▶ Aim of the task: Within these entries, which lines include the string "coordinates"? Copy each one.

Excerpts from a dataset:
________________

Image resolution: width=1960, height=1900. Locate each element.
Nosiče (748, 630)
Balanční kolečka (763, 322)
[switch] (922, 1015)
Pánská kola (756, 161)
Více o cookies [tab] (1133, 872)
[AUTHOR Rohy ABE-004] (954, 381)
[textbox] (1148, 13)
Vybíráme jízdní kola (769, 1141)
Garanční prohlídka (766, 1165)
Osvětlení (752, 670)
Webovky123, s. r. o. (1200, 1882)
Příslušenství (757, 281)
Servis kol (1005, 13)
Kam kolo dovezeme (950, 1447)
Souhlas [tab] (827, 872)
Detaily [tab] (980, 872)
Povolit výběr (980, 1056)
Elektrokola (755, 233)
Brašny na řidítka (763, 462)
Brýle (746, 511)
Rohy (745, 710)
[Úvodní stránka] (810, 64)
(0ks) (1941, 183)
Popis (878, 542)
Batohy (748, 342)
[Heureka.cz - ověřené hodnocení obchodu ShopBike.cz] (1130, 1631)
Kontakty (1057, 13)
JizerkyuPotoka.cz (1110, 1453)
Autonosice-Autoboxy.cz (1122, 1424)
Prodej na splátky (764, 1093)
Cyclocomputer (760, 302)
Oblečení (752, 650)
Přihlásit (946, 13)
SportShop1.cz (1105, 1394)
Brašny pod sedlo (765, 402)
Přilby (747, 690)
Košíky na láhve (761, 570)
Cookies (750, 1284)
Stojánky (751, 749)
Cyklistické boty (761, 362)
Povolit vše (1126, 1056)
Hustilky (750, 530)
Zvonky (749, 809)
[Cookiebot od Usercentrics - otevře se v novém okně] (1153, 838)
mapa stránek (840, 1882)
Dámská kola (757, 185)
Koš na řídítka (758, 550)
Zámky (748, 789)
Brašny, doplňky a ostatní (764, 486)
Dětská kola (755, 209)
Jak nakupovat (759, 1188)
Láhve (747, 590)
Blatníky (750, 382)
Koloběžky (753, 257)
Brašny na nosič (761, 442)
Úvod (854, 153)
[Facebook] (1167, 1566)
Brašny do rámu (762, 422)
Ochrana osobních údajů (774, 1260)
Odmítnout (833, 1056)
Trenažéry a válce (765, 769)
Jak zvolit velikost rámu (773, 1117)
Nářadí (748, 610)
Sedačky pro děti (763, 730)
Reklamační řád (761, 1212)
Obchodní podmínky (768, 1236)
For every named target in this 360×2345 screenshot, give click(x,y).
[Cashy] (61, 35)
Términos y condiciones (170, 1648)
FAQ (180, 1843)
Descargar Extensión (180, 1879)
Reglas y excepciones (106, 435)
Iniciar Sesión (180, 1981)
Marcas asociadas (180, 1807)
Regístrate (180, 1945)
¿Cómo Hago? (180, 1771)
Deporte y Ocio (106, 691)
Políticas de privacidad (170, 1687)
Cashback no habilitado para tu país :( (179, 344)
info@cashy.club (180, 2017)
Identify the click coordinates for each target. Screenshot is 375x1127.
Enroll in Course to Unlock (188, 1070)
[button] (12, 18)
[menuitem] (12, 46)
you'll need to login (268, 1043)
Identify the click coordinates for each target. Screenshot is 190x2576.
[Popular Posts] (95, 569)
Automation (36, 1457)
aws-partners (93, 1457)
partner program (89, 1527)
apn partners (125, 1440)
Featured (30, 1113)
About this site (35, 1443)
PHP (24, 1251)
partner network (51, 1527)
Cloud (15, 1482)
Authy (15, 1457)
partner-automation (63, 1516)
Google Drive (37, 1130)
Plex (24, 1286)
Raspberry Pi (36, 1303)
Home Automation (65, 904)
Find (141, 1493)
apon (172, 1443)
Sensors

________________

▶ Exercise response:
Identify the click coordinates for each target. Screenshot is 375x1127.
Identify the click coordinates for each target. Screenshot is 190x2576.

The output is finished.